* [Exercise aim]
Taking the listing below, restate word for word each line from the line with "2218x1016 pixels." to the line with "Image resolution: width=1302", ends included, and stop there.
[Data for processing Boundary: Start]
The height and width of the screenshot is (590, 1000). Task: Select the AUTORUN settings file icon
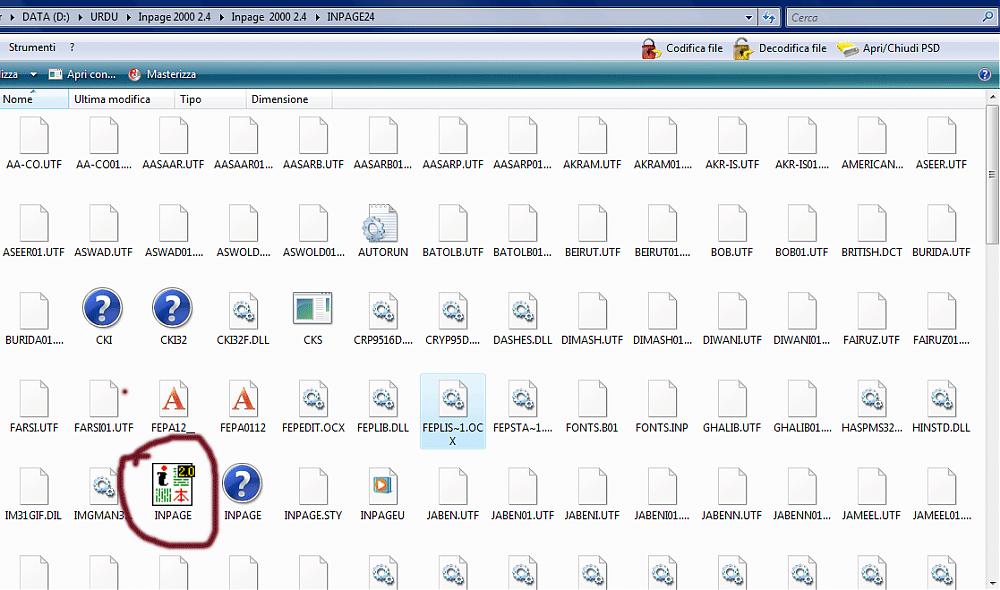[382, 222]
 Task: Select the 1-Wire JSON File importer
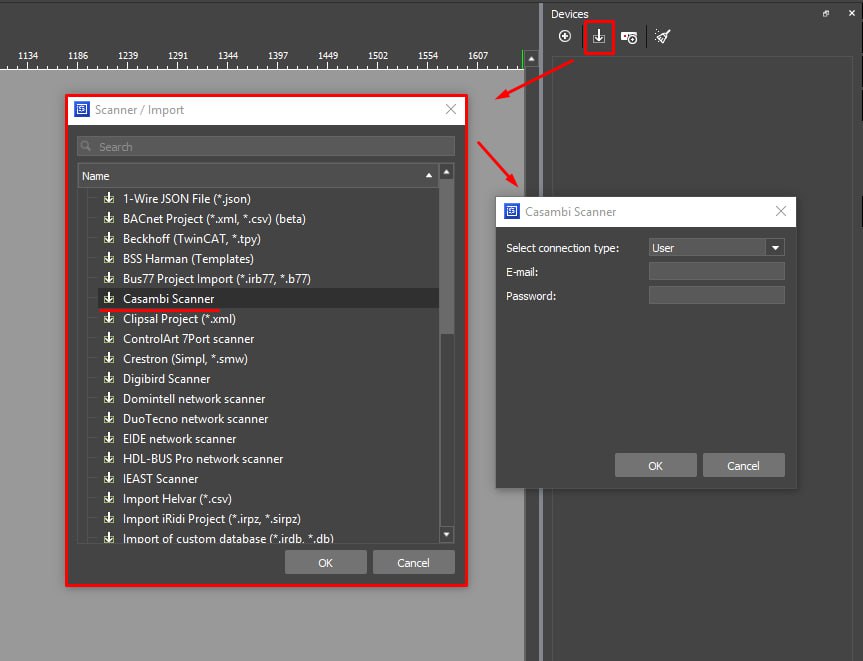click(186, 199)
[Data for processing Boundary: End]
[Data for processing Boundary: Start]
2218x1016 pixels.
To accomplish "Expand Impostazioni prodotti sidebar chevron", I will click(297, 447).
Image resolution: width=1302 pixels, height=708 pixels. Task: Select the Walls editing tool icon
[Data for processing Boundary: End]
[Data for processing Boundary: Start]
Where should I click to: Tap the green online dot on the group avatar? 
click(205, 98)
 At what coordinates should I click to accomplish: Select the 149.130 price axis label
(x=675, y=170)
[Data for processing Boundary: End]
* [Written response]
2218x1016 pixels.
To accomplish "Expand Impostazioni prodotti sidebar chevron", I will click(297, 447).
Image resolution: width=1302 pixels, height=708 pixels. Task: Select the Walls editing tool icon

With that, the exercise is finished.